To Norlite, Part 1.
I haven't really read much from the people who oppose this system. But I think that the argument against discarding so much data (dropping 4 judges from the sitting panel of 14, then dropping 4 more for high and low marks) goes something like this.
There is, in the grand cosmic scheme of things, a Right Score for each performance. This is the score that God would give, were She a figure skating judge instead of just an enthusiastic fan. (I wonder if God would be ticked off if the computer randomly threw out Her marks.)
Anyway, since we don't know what this Right Score is, it can be best approximated in principle by, let us say, taking the average of all the marks that might ever be given for that performance by all the properly qualified figure skating judges that are, ever were, or ever could be. In the language of sampling theory, this is the "population." The Right Score is the mean score of this population.
To attempt to get the best possible estimate of the Right Score, we take a "sample" from this population -- the panel of judges. The average mark of the panel of judges is the best unbiased estimate that is available to us of the Right Score (i.e., the population mean).
The "standard error" for this elementary problem in statistical estimation is S.E. = Sigma/(square root of n), where sigma is the standard deviation of the population (we can estimate this by the standard deviation of the sample), and where n is the sample size.
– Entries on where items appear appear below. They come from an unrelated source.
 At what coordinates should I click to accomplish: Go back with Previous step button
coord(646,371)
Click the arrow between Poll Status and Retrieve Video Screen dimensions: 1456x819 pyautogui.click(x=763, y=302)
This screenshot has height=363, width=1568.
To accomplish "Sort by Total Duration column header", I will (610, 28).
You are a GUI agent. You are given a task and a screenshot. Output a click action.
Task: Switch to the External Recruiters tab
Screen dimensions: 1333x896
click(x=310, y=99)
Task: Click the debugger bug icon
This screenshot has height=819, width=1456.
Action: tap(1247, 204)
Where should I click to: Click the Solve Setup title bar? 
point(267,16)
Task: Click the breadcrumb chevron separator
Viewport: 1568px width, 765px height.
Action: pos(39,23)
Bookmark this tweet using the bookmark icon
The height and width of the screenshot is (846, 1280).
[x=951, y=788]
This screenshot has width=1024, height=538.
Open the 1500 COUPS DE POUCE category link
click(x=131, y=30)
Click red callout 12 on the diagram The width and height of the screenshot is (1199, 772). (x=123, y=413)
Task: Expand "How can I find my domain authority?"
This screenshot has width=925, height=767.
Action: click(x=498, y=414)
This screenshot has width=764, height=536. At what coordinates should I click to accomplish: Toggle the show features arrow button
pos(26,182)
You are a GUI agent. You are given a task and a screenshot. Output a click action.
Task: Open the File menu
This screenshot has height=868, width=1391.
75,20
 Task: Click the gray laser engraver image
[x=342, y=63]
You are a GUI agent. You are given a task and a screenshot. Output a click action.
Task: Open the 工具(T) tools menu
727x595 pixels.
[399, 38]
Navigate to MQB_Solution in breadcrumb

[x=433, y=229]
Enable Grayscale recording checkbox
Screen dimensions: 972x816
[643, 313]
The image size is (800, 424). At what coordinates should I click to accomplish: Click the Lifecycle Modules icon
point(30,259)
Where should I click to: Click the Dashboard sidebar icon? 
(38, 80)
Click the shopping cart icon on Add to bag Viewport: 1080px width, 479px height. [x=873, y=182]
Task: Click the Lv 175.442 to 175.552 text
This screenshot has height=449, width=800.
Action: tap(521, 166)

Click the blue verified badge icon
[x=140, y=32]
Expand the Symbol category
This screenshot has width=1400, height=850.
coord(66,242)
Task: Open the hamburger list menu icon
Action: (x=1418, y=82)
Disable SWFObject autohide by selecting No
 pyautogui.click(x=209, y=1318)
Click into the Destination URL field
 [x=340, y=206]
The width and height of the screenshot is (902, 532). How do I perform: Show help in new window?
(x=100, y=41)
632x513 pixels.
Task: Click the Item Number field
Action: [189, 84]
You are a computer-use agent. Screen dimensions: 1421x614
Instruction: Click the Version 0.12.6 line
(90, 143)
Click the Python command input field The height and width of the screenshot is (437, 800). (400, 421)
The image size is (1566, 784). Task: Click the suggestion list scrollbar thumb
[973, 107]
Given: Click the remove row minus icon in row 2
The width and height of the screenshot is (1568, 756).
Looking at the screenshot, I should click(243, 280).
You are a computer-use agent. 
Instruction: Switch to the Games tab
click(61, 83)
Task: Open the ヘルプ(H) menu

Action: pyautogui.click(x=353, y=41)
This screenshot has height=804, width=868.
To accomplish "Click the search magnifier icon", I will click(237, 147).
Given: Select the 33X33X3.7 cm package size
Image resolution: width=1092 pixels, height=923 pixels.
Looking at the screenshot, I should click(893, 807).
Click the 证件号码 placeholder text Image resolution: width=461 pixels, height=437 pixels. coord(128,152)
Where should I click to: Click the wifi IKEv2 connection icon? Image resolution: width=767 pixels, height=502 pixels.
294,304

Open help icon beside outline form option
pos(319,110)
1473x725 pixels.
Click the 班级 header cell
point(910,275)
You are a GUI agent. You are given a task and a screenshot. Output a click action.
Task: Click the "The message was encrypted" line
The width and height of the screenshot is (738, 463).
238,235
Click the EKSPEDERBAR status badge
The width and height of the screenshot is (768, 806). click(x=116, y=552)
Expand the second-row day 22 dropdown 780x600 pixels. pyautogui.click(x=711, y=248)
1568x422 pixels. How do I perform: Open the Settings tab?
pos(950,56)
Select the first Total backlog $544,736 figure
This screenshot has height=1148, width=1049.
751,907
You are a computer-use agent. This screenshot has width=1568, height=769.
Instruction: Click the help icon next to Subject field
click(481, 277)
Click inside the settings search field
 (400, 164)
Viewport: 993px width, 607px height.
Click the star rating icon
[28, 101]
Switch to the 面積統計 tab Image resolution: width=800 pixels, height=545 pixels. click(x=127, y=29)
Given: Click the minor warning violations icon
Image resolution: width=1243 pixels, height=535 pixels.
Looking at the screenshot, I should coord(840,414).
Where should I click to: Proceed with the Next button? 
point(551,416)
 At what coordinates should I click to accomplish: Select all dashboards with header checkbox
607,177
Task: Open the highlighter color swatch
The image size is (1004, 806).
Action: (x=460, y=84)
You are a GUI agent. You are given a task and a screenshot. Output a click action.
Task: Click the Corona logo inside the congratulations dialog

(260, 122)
That is, as you include more and more judges, the sampling error goes down by a factor inversely proportional to the square root of the number of judges. If you quadruple the size of the judging panel, you cut the error in half.
Conversely, if you cut a panel of 14 down to a panel of 5 (pretending for a moment that this is done randomly, without the "high and low" thing), this increases the sampling error by 67% (sqrt 14 / sqrt 5 = 1.67).
So, bottom line: You should have as large a judging panel as possible and use all the data available in making your estimate of the Right Score.